3 As required by the Companies (Auditor's Report) Order, 2003 as
amended by the Companies (Auditor's Report) (Amendment) Order, 2004
(together the 'Order') issued by the Central Government of India in
terms of sub-section (4A) of Section 227 of the Companies Act, 1956, we
enclose in the Annexure a statement on the matters specified in
paragraphs 4 and 5 of the said order to the extent applicable.
4. Further to our comments in Annexure referred to in paragraph 3
above, we report that:
a) We have obtained all the information and explanations which to the
best of our knowledge and belief were necessary for the purpose of our
audit;
b) In our opinion, proper books of account as required by law have been
kept by the Company so far as appears from our examination of the
books;
c) The Balance Sheet, the Profit and Loss Account and Cash Flow
statement dealt with by this report are in agreement with the books of
account.
d) In our opinion, the Balance Sheet, Profit and Loss Account and Cash
Flow statement dealt with by this report comply with the Accounting
Standards referred to in Sub-Section 3(c) of Section 211 of the
Companies Act, 1956.
e) On the basis of the written representations received from the
directors, as on March 31, 2011, and taken on record by the Board of
Directors and based on our reliance on the legal opinion obtained from
an eminent counsel (Refer Note 3 of Schedule 18) stating that privately
placed debentures cannot be construed to be 'Debentures' for the
purpose of clause (g) of Sub section (1) of section 274 of the act, we
report that none of the directors is disqualified as on March 31, 2011
from being appointed as a director in term of clause (g) of subsection
(1) of section 274 of the Companies Act, 1956.
f) In our opinion and to the best of our information and according to
explanations given to us, the Accounts read together with the other
notes given in Schedule 18 give the information required by the
Companies Act, 1956 in the manner so required and give a true and fair
view in conformity with the accounting principles generally accepted in
India.
1. In the case of Balance Sheet, of the State of affairs of the
Company as at 31 March 2011.
2. In the case of Profit and Loss Account, of the Loss of the Company
for the year ended on that date.
3. In the case of Cash Flow statement, of the Cash Flows for the year
ended on that date.
ANNEXURE TO THE AUDITORS' REPORT
(Referred to in Paragraph 3 of our Report of even date)
(i) (a) The Company has maintained proper records showing full
particulars including quantitative details and situation of fixed
assets.
(b) The fixed assets have been physically verified by the Management
during the year as per the programme of verification followed by the
Company which in our opinion is reasonable having regard to the size of
the Company and the nature of its fixed assets.
According to the information and explanation given to us no material
discrepancies were noticed on such verification.
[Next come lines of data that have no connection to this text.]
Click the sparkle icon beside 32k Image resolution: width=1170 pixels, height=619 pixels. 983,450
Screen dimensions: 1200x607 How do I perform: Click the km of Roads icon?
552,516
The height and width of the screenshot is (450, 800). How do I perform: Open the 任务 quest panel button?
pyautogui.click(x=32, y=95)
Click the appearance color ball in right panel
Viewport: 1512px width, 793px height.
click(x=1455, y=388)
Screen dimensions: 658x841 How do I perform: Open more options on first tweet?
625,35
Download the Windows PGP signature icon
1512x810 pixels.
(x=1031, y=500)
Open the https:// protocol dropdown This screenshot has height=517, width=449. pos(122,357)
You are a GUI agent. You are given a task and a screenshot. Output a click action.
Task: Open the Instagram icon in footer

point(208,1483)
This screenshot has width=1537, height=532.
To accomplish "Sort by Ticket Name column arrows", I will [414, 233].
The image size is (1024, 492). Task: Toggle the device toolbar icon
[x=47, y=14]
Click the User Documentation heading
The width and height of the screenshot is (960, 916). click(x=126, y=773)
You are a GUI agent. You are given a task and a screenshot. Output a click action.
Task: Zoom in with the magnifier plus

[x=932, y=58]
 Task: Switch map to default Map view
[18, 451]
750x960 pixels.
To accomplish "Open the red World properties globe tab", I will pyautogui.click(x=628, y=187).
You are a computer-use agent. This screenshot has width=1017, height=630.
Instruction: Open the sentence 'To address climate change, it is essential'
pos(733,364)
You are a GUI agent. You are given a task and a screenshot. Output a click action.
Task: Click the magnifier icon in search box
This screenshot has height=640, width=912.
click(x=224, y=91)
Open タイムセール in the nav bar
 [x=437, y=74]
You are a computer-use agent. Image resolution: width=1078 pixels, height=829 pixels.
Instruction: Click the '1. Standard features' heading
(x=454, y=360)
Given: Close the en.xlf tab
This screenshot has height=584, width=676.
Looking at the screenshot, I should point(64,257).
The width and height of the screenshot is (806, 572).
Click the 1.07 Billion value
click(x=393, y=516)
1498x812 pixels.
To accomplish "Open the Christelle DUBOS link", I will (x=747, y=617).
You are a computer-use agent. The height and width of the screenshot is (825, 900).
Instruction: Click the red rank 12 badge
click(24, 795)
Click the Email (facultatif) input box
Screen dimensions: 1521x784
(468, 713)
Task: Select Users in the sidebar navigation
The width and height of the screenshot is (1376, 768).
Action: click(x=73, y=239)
(c) In our opinion and according to the information and explanations
given to us no substantial part of fixed assets have been disposed off
during the year.
(ii) (a) The inventory of the Company (except stock in transit and with
Third parties for which subsequent receipts have been obtained in
respect of such inventory / certificate) have been physically verified
by the management at reasonable intervals and in our opinion, the
frequency of verification is reasonable.
(b) In our opinion and according to the information the procedures of
physical verification of inventory followed by the management are
reasonable and adequate in relation to the size of the Company and the
nature of its business.
(c) The Company is maintaining proper records of inventory. The
discrepancies noticed on verification between the physical stocks and
the book records were not material.
(iii) On the basis of examination of records and according to the
information and explanation given to us the Company has not
granted/taken any loans, secured or unsecured to/from companies, firms
or other parties covered in the register maintained under Section 301
of the Companies Act, 1956. Accordingly, requirement of clauses (iii,
b), (iii, c) and (iii, d) of paragraph 4 of the order are not
applicable.
(iv) In our opinion and according to the information and explanations
given to us, there are adequate internal control procedures
commensurate with the size of the Company and the nature of its
business for the purchase of inventory & fixed assets and for the sale
of goods. During the course of our audit, no major weakness has been
noticed in the internal control system in respect of these areas.
(v) (a) According to the information and explanations provided by the
management, we are of the opinion that the particulars of contracts or
arrangements referred to in Section 301 of the Act that need to be
entered into the register maintained under Section 301 have been so
entered.
(b) In respect of transactions made in pursuance of such contracts or
arrangements exceeding value of Rupees five lakhs entered into during
the financial year, because of the unique and specialized nature of the
items involved and absence of any comparable prices, we are unable to
comment whether the transactions were made at prevailing market prices
at the relevant time.
(vi) In our opinion, the Company has complied with the provisions of
sections 58A and 58AA and other relevant provisions of the Act and the
Companies (Acceptance of Deposits) Rules, 1975 with regard to the
deposits accepted from the public. No order has been passed by the
Company Law Board or National Company Law Tribunal or Reserve Bank of
India or any Court or any other Tribunal in this regard.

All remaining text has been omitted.